ECE2021 Audio Eposter Presentations Thyroid (157 abstracts)
1Hospital Regional Universitario de Málaga, Endocrinología y Nutrición; 2Hospital Regional Universitario de Málaga, Medicina Interna, Spain
Introduction
The term factitious thyrotoxicosis is defined as an excess of thyroid hormone in the body caused by the ingestion of exogenous thyroid hormone. It can be intentional, usually in patients with psychiatric disorders, or accidentally. Another possible cause is the inappropriate use of thyroid hormone for the treatment of obesity, depression or infertility.
Case report
We present the case of a 32-year-old woman, with gestational hypothyroidism during her second pregnancy on treatment with Levothyroxine 50 µg and withdrawal of the treatment. She came to the clinic 2 years later, referring tachycardia, loss of 30 kg in the last 3 months, no fever or compressive symptoms. In laboratory tests she presented TSH 0.01 µIU/ml, FT4 57.67 pmol/l, T3L 14.1 pmol/l. Treatment with antithyroid drugs (Carbimazol 5 mg, 5 tablets a day) was started and a thyroid scintigraphy was requested. At the review appointment these were the blood test results: TSH <0.01 µIU/ml, FT4 97.39 pmol/l, FT3 18.1 pmol/l, TPO antibodies (TPOAb) 525.1 IU/ml, TSH receptor antibodies (TRAb) <0.8 IU/l. Thyroid scintigraphy showed absence of uptake. Due to the absence of improvement and the clinical repercussion of the patient, she was admitted to hospital for study and treatment. During admission, the patient remained in sinus rhythm with a heart rate between 60 and 100 bpm. Laboratory tests showed Thyroglobulin 1.68 ng/ml, Thyroglobulin antibodies (TgAb) <20 IU/ml. Whole body scintigraphy showed absence of thyroid uptake (ruling out struma ovarii), thyroid ultrasound with normal glandular size with heterogeneous echogenicity and no nodules. Serial analyzes were performed throughout one morning showing significant fluctuations in FT4 levels: 57.67 pmol/l 76.98 pmol/l 79.39 pmol/l 80.55 pmol/l.
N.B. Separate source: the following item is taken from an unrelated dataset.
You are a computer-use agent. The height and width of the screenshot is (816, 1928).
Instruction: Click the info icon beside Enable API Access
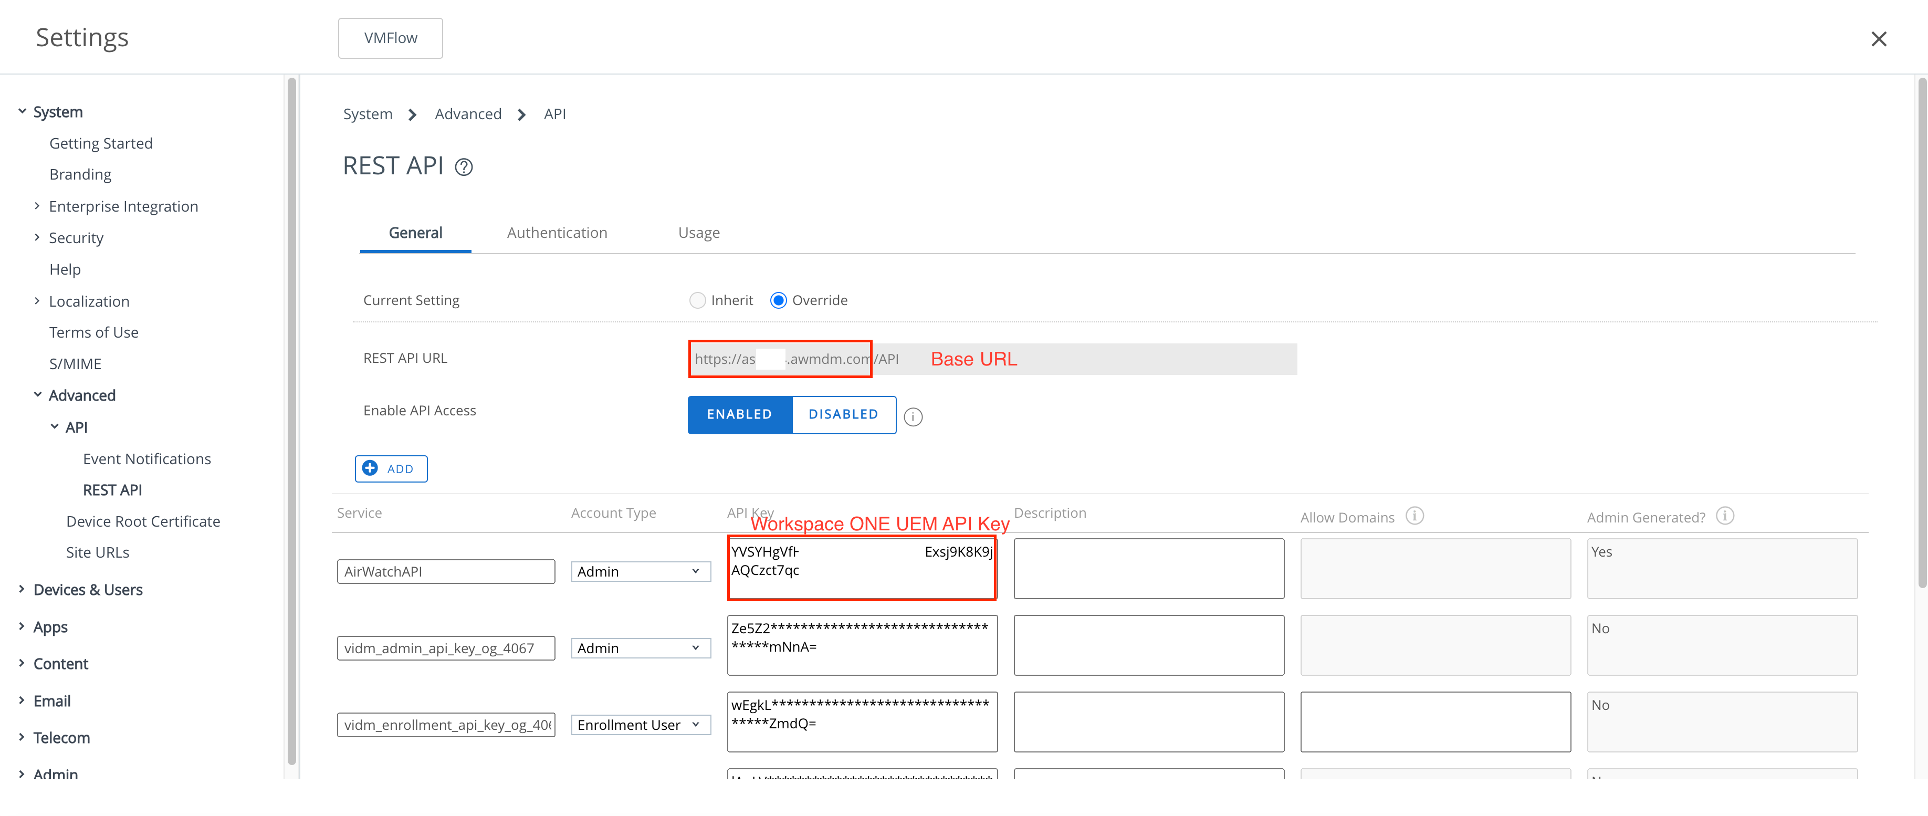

The main suspicion was factitious thyrotoxicosis due to the coexistence of a high concentration of FT4 without thyroglobulin increase and the absence of uptake on scintigraphy. The patient did not admit the surreptitious taking of Levothyroxine and requested voluntary discharge. At discharge she was indicated treatment with cholestyramine and she was referred to a Mental Health consultation. The patient has not returned to our consultations.
Conclusion
In order to diagnose factitious thyrotoxicosis, a differential diagnosis must be made between several diseases that present with low iodine uptake on scintigraphy, such as subacute thyroiditis, iodine-induced hyperthyroidism, struma ovarii, and differentiated thyroid cancer metastases.